In the wake of the University of Pennsylvania Law School punishing professor Amy Wax for her controversial comments about black student graduation rankings, a prominent Penn trustee emeritus announced his resignation in a damning letter to the school over its treatment of Wax.
Penn Trustee Emeritus and Penn Law School Overseer Paul Levy wrote in his Friday resignation letter to Penn President Amy Gutmann that "preventing Wax from teaching first-year students doesn't right academic or social wrongs. Rather, you are suppressing what is crucial to the liberal educational project: open, robust and critical debate over differing views of important social issues."
Levy added that "Penn Law has entered the world of microaggressions and 'snowflakes' and that is not a world I choose to be part of" and that "a serious error has been made; please reconsider this illiberal ban on Wax's pedagogy."
How did this all start?
Wax gave a video interview to Brown University Professor Glenn Loury last September — and one particular quote stood out when the clip resurfaced last month.
“I don’t think I’ve ever seen a black student graduate in the top quarter of the class and rarely, rarely in the top half," Wax said. "I can think of one or two students who’ve scored in the top half of my required first-year course.”
Penn Law School Dean Theodore Ruger countered once the video surfaced — notably after students and alumni called on him to take a stand against Wax, the Daily Pennsylvanian reported.
“Black students have graduated in the top of the class,” Ruger wrote in response to Wax’s words in an email to the school community. The professor was then banned from teaching first-year lecture classes.
Penn spokesperson Stephen MacCarthy told the Daily Pennsylvanian that the administration stands by Ruger's decision to take action against Wax.
What else did Levy say in his letter?
Levy's three-page, scathing resignation letter recounted Wax getting attacked and "gang[ed] up on" for her viewpoints — and then he informed Penn's president that faculty members have "privately ... told me that their experiences match those of Wax."
He also asked, "What is the University there for? It can't be to preside over an 'I'm okay-you're okay,' back-slapping, Pollyanna culture."
"It is not acceptable that a professor with Wax's scholarly and teaching stature and litigation experience (15 arguments before the Supreme Court) should be barred from teaching civil procedure just because some students might be uncomfortable in her class," Levy also noted. "Her exam is a multiple choice, computer-graded exam so there can be no plausible argument that she grades discriminatorily."
He added: "This is not good publicity for Penn. Punishing Wax for some students' subjective feelings of discomfort is unprincipled and has no limit. There is not a shred of evidence that Wax treats her students unequally. Removing Wax from the required curriculum sends a clear message to the entire university community: If you express unpopular views, even though there is no evidence that the learning environment is compromised, you will be punished."

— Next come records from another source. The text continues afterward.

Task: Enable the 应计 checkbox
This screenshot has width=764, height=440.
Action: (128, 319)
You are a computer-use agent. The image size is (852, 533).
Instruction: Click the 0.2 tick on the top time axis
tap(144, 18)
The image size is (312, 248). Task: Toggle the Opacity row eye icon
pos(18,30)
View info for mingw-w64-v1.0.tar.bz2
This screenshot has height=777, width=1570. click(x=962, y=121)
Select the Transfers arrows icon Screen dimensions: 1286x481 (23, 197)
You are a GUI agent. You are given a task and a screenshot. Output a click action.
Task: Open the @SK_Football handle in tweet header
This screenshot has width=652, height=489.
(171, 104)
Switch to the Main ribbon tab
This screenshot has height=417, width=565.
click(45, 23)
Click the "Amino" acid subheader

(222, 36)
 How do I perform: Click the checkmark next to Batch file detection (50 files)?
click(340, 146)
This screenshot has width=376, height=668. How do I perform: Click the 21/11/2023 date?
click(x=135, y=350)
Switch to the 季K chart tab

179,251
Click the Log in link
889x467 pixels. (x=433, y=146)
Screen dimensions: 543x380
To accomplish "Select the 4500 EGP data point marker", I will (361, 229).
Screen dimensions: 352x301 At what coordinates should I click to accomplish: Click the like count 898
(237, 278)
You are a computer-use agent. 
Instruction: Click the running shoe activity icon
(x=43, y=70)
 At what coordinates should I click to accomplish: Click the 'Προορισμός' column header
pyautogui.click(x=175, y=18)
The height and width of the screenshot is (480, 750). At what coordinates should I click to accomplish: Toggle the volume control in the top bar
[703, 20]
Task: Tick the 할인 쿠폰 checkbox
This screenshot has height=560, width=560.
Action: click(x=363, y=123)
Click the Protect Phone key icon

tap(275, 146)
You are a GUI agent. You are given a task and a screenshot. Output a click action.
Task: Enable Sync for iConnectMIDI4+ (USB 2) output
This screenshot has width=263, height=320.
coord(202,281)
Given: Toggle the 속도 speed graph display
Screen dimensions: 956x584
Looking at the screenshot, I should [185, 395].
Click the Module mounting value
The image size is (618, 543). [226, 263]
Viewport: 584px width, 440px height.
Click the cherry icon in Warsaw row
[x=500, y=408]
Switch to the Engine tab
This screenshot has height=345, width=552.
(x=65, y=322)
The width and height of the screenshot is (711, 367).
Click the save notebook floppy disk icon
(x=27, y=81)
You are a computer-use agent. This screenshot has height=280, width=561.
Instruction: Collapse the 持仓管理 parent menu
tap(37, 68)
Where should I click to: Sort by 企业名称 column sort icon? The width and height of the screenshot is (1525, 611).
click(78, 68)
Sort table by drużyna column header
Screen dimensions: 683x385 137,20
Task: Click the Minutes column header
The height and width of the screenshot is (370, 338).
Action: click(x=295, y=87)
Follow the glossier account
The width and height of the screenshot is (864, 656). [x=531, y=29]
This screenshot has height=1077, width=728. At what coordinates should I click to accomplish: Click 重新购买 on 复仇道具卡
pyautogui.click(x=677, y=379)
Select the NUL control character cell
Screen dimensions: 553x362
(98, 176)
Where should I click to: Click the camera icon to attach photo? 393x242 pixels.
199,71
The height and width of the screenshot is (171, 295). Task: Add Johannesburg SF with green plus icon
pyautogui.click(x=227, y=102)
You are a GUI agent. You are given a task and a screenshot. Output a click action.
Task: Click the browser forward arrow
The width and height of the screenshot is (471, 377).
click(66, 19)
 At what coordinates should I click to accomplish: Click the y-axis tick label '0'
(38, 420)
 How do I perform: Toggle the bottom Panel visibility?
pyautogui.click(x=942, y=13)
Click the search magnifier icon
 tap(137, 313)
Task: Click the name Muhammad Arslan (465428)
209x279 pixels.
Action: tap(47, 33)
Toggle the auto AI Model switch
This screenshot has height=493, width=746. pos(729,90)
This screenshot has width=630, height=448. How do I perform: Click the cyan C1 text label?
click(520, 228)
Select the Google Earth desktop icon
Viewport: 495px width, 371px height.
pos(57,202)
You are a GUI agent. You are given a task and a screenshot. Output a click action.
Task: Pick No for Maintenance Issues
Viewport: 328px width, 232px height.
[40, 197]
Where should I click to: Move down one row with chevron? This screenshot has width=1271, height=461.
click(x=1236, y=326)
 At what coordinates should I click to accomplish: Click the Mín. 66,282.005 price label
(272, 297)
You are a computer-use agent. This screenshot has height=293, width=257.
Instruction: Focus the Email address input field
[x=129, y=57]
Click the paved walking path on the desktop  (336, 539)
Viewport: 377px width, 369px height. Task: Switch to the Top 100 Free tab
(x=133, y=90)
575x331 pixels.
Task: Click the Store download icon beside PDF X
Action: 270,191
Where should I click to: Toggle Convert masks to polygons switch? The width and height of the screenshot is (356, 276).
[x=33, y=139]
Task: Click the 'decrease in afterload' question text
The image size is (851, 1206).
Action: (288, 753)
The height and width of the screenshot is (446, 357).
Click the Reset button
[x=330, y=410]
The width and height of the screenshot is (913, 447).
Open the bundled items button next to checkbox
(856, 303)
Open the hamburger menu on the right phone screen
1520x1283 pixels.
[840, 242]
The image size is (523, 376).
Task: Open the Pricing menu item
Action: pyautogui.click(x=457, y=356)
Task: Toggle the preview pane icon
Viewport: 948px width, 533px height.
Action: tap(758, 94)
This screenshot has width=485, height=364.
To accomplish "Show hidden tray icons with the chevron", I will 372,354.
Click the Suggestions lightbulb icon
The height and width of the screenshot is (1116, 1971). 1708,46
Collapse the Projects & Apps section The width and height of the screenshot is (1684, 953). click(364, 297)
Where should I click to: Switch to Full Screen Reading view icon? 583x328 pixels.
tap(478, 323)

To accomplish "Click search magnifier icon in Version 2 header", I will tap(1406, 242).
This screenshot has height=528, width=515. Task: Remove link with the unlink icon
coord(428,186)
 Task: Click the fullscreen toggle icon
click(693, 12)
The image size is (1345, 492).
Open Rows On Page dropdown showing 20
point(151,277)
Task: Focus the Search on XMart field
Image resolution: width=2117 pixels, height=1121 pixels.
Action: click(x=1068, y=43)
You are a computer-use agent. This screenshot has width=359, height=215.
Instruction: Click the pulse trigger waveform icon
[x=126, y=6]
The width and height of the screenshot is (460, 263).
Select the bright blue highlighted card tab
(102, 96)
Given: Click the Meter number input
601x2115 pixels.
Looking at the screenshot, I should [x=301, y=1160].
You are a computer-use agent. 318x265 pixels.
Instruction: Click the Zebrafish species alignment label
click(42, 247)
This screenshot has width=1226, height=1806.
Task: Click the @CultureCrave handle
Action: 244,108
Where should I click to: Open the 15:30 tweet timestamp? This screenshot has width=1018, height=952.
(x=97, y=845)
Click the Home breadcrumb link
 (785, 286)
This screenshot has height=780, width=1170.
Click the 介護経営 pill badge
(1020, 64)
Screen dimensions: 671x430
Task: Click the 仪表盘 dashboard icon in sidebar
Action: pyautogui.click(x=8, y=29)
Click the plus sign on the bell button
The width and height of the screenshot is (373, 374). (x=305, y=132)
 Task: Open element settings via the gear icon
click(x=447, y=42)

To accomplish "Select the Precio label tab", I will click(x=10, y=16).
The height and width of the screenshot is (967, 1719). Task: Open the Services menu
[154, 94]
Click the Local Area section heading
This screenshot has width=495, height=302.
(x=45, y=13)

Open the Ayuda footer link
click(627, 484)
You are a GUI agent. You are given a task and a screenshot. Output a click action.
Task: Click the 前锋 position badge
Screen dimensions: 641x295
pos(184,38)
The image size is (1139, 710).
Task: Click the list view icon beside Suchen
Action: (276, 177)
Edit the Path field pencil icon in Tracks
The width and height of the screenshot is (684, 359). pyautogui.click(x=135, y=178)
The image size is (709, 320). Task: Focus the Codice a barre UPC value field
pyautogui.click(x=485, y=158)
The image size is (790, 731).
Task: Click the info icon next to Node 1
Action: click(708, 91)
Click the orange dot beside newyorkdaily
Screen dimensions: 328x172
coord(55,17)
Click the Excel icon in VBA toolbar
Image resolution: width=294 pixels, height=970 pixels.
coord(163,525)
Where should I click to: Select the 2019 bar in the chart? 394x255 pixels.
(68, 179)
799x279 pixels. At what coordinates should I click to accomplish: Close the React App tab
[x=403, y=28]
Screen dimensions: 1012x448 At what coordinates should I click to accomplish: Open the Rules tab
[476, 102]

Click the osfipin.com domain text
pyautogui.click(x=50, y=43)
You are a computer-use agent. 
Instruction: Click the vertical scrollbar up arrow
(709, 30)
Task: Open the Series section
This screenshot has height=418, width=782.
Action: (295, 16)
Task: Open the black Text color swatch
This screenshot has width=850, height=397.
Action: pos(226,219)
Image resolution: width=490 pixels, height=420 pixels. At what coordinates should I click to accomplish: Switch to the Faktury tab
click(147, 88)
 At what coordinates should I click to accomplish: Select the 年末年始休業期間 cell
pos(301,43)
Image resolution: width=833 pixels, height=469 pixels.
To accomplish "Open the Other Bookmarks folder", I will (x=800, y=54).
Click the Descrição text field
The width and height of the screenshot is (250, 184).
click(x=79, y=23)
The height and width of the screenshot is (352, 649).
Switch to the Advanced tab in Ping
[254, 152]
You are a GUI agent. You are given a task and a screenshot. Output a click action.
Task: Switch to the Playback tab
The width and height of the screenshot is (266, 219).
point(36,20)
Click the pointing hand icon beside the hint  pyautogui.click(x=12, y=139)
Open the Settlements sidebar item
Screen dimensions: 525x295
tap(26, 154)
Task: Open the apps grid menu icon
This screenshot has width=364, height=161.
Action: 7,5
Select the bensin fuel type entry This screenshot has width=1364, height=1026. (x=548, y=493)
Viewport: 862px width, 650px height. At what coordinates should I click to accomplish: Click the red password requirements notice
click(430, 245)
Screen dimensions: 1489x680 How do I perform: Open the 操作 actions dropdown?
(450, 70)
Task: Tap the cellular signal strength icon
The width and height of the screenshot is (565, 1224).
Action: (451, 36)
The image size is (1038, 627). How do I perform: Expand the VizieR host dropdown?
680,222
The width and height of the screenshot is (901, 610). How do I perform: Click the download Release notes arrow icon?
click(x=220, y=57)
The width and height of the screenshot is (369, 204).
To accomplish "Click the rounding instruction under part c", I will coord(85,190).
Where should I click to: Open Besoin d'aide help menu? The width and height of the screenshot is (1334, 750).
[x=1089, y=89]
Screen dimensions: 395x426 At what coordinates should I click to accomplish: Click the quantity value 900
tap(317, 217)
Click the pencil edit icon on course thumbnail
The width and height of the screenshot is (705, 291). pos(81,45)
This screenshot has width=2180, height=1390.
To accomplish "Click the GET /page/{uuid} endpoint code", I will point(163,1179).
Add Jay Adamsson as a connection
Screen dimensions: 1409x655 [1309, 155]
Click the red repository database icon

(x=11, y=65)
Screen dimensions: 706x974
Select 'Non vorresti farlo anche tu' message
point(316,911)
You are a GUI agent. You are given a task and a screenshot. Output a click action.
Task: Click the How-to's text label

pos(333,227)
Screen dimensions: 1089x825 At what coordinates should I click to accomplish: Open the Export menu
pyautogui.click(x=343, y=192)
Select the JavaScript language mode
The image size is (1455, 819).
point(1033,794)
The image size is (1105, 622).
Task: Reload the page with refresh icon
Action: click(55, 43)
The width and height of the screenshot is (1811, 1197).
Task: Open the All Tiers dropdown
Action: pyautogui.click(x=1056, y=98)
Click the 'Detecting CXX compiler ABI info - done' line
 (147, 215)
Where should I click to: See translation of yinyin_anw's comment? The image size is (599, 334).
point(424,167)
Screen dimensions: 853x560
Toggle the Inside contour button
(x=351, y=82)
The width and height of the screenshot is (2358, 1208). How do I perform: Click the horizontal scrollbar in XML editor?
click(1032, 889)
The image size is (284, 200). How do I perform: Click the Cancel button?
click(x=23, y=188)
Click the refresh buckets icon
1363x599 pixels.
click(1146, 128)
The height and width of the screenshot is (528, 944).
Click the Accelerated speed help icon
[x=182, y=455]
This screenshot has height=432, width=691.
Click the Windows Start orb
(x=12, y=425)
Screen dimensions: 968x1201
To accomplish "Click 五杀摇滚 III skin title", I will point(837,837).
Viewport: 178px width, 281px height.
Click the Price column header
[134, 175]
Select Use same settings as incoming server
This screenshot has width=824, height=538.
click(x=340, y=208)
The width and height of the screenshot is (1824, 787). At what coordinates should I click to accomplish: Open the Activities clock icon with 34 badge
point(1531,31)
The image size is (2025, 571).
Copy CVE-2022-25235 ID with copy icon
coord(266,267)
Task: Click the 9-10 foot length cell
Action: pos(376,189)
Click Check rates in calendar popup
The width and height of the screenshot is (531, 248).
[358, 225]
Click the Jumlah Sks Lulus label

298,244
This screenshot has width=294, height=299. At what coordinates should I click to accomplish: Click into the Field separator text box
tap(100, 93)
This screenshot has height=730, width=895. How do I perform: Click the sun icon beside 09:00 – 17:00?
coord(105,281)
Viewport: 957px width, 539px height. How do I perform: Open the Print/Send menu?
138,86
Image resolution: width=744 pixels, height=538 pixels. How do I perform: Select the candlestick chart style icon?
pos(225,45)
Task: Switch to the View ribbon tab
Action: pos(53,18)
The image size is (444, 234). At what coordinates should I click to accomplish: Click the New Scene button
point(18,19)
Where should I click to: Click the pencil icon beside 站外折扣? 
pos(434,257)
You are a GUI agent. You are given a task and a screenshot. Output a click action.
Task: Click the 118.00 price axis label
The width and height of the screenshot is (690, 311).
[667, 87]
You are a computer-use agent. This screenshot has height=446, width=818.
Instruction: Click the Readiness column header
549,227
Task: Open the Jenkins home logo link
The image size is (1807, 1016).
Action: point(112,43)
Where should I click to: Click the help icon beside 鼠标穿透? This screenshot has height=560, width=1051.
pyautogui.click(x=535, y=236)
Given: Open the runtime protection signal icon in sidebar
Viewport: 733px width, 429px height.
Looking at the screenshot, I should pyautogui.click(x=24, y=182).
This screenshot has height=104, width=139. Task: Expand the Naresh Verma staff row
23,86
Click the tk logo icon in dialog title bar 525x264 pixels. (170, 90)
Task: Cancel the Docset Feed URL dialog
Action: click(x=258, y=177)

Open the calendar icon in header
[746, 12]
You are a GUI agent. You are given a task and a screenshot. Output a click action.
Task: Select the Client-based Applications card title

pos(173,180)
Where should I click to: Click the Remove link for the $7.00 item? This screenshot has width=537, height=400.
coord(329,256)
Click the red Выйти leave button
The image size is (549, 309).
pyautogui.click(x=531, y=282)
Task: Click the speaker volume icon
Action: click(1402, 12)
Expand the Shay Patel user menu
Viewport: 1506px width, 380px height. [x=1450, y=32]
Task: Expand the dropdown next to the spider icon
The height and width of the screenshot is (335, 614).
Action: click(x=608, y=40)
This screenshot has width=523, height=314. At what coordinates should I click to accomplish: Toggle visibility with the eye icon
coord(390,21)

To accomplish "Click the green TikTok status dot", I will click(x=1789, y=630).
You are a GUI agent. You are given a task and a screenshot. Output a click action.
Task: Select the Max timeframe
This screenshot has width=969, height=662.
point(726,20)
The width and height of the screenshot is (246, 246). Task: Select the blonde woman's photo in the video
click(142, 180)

More from the Daily Pennsylvanian:
Levy, a 1972 Penn Law graduate, chaired the Board of Overseers from 2001 to 2007. His wife, Karen Levy, is a trustee emerita of Brown University and a trustee of the Juilliard School of Music and Rockefeller University. Both have donated large amounts to the University including gifts for the Levy Scholars Program and the reconstruction of the Levy Conference Center.
Their daughters, 2003 College graduate Rebecca Levy Anikstein and Charlotte Levy, received law degrees from Penn in 2009.
In 2016, Penn honored Levy with an Alumni Award of Merit noting his extensive contributions to the University.
He also helped to organize a fundraising campaign – “Bold Ambitions: The Campaign for Penn Law” – for his alma mater under former Penn Law Dean Michael Fitts, which greatly exceeded donation goals by millions.
How else has Wax made headlines?
Wax stirred things up last year as the co-author of a Philly.com op-ed in which she blasted “single-parent, antisocial habits, prevalent among some working-class whites; the anti-‘acting white’ rap culture of inner-city blacks” as well as “the anti-assimilation ideas gaining ground among some Hispanic immigrants.”
In a follow-up interview with the Daily Pennsylvanian, Wax noted that Anglo-Protestant cultural norms are superior.
“I don’t shrink from the word, ‘superior,’” she told the paper, adding that “everyone wants to come to the countries that exemplify” these values and that “everyone wants to go to countries ruled by white Europeans.” Numerous folks didn’t take kindly her views.